Par Jeune Afrique

Après le décès de son Premier ministre et dauphin désigné, Amadou Gon Coulibaly, le président ivoirien s’est finalement résolu à briguer un troisième mandat. Histoire secrète d’un revirement qui s’annonce lourd de conséquences.

Abidjan, esplanade du palais présidentiel, le 14 juillet en milieu de matinée. Tout de noir vêtu et portant un masque chirurgical, comme les règles sanitaires l’imposent, Alassane Ouattara écoute les hommages rendus à Amadou Gon Coulibaly par la ministre de l’Éducation nationale, Kandia Camara, puis par le secrétaire général de la présidence, Patrick Achi.

Le chef de l’État semble perdu dans ses pensées, tiraillé entre le chagrin qui l’étreint – ravivé par l’émotion qui transpire de cette cérémonie en l’honneur de son Premier ministre –, la nécessité de faire bonne figure et celle, plus insidieuse, de remettre sur le métier l’ouvrage qu’il avait si méticuleusement confectionné : sa succession.

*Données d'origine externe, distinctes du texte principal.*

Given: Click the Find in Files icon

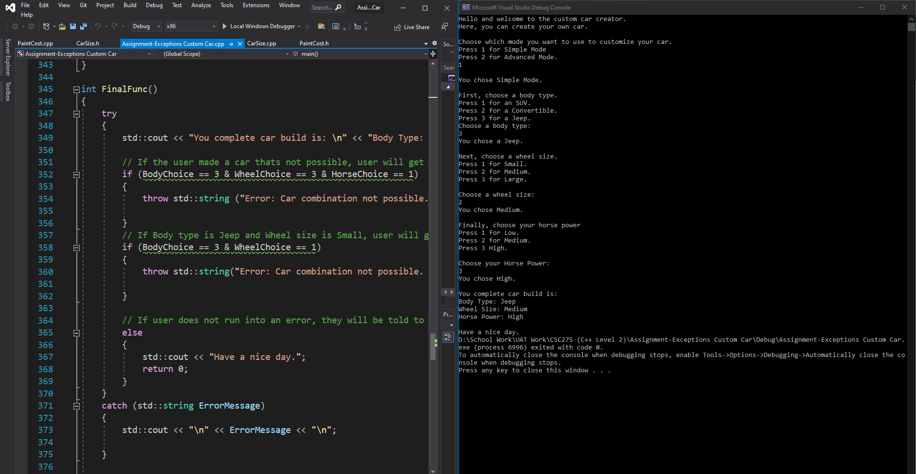Looking at the screenshot, I should click(x=322, y=26).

Malgré près de trois décennies de combat politique au cours desquelles il affronta bien des tempêtes, dont une guerre civile qui fit plus de 3 000 morts, Alassane Ouattara est aujourd’hui confronté à l’une des séquences les plus pénibles de sa carrière. Son fidèle compagnon, son fils spirituel, celui en qui il avait une confiance aveugle, s’est éteint le 8 juillet.

Un vide immense

Le cœur du « Lion », fragile au point de lui valoir une transplantation cardiaque en 2012 et deux mois de convalescence en France cette année, en mai et juin, après un infarctus, a lâché. Amadou Gon Coulibaly, celui qui a cheminé trente ans durant dans l’ombre de son mentor sans une seule anicroche, celui qui souffrait de devoir prendre la lumière pour être président à sa place et qui ne vivait que pour servir son chef, n’est plus. Il laisse autour de ce dernier un vide immense. Plus de Premier ministre, plus de dauphin, plus de confident, plus de « fils ».